Rewrite the part that opens with the line containing "This screenshot has width=890, height=379." and closes with the line containing "Looking at the screenshot, I should 615,70.", replacing "combo box" with "dropdown" and leaving everything else unchanged. Omit the pictures from your answer.

- **Supplied records**:

.....

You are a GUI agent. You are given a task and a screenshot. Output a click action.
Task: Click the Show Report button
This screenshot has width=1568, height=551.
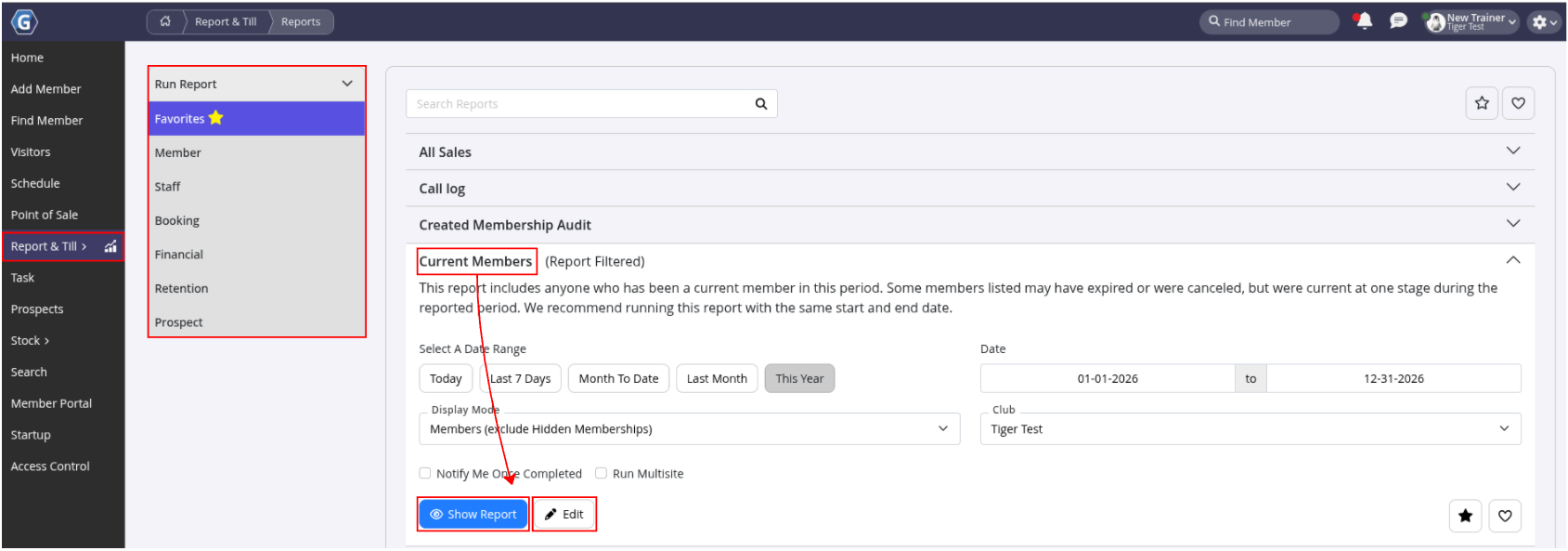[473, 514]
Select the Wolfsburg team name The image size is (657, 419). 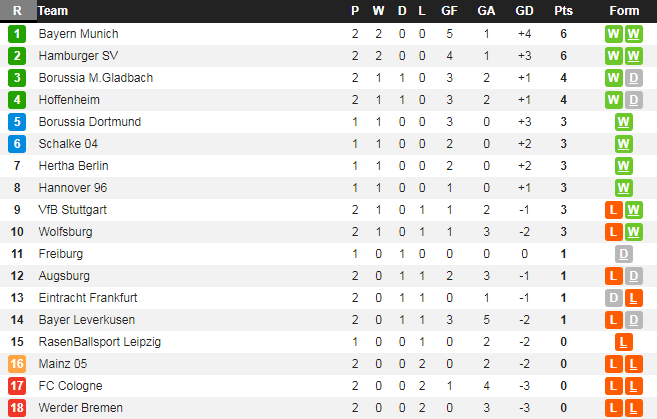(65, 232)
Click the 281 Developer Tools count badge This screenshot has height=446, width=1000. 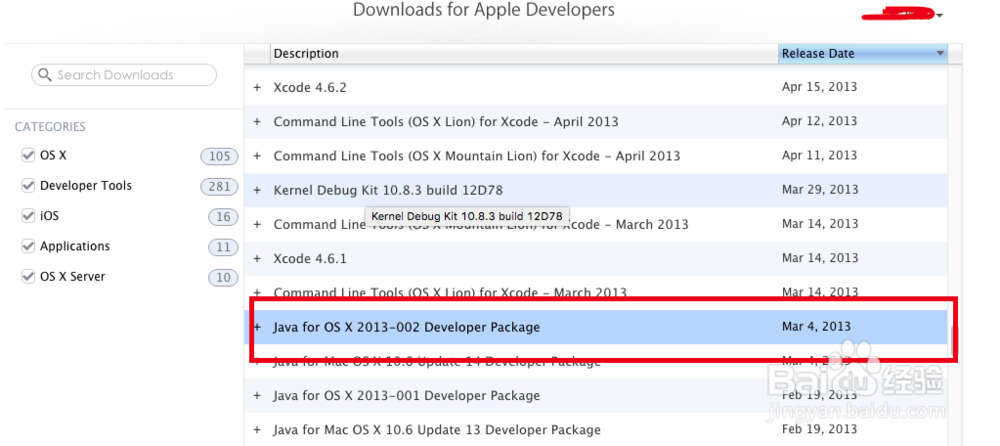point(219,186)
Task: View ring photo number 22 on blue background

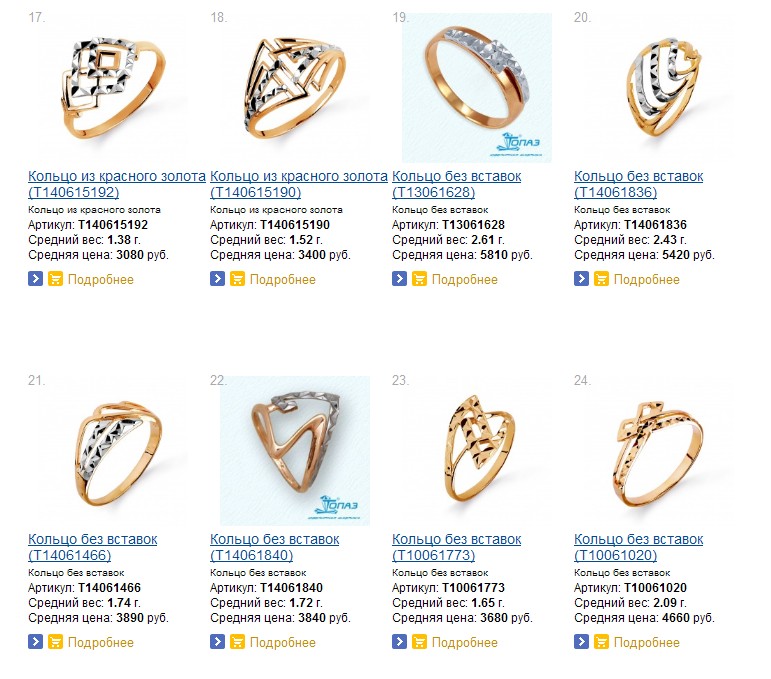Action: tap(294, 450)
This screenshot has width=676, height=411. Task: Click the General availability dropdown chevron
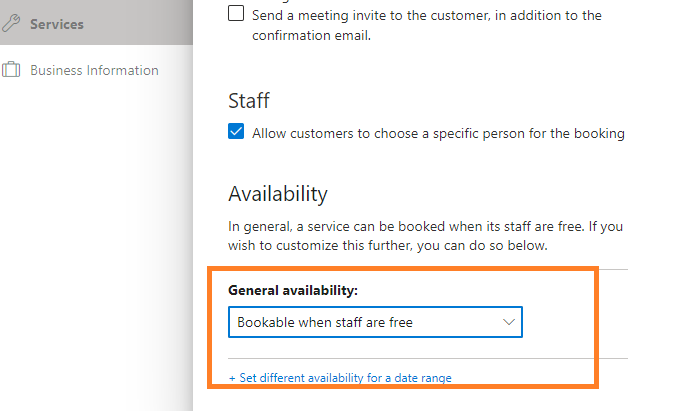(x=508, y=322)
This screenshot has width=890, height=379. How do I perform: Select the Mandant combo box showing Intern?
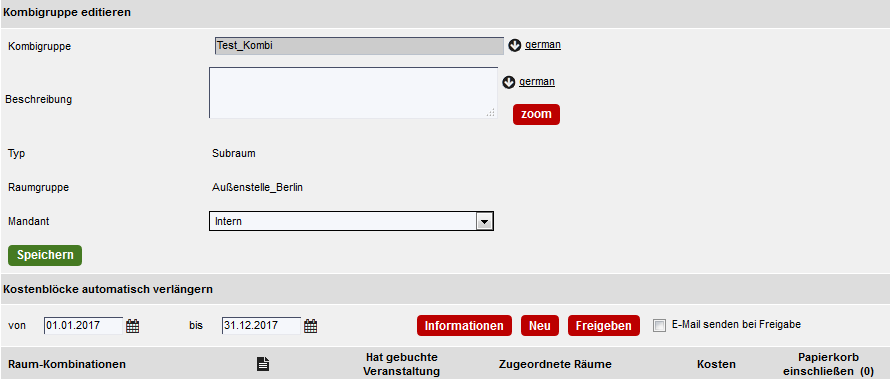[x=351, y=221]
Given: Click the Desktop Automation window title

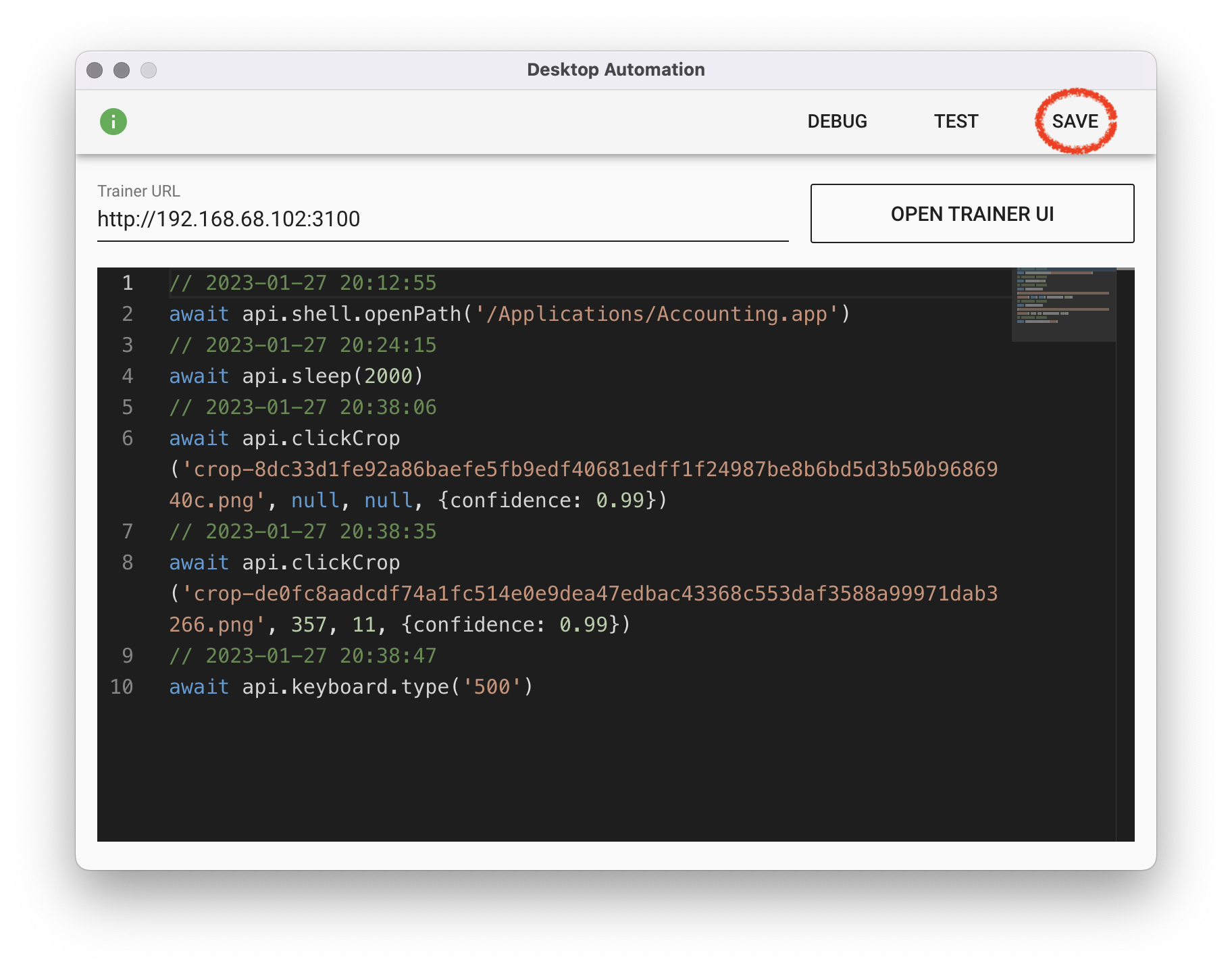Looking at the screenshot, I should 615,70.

.....

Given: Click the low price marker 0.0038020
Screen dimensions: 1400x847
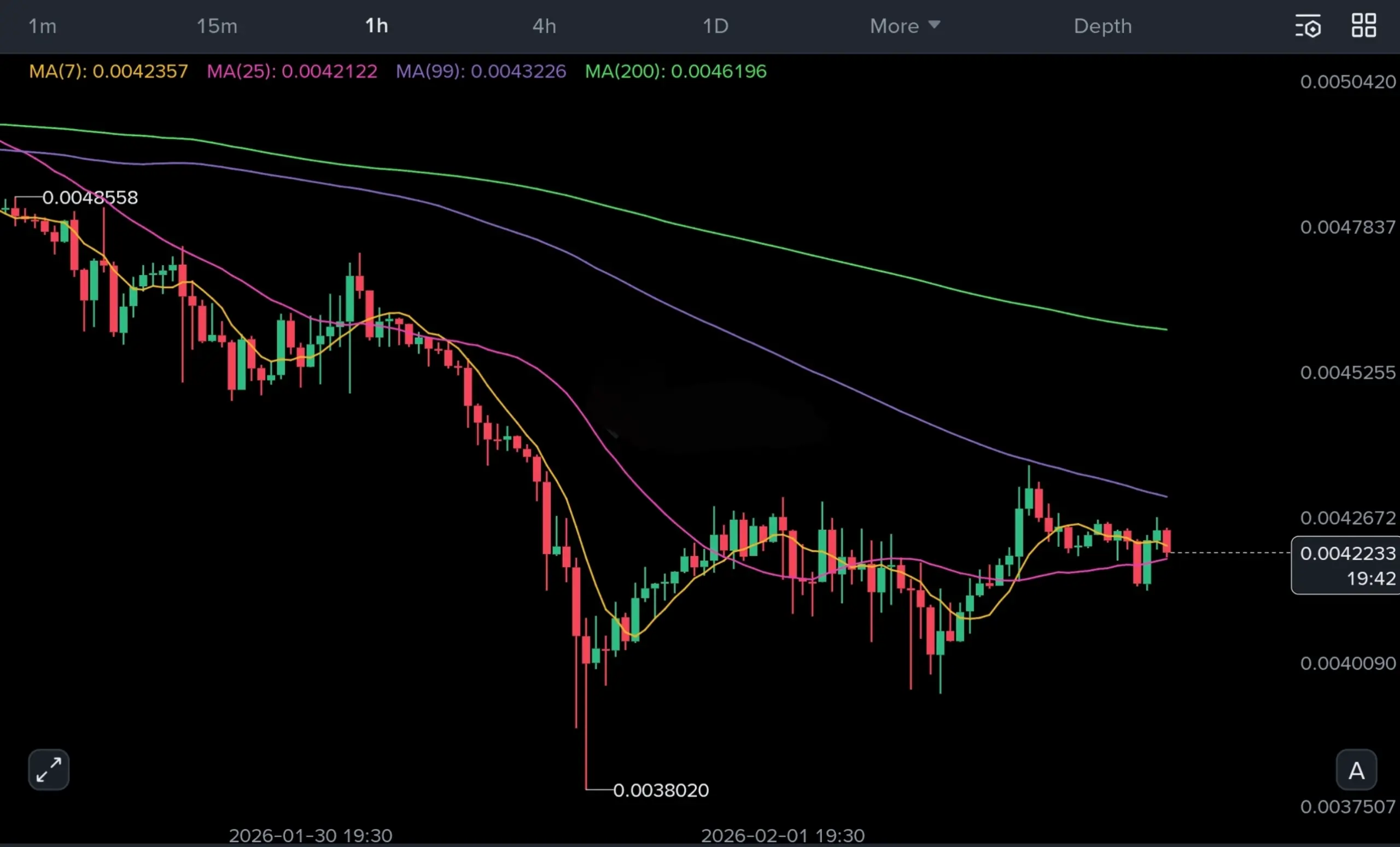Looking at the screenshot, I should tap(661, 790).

.....

- **Response for this exercise**:
This screenshot has width=890, height=379. How do I perform: Select the Mandant dropdown showing Intern?
[x=351, y=221]
Given: Click the Desktop Automation window title

Looking at the screenshot, I should 615,70.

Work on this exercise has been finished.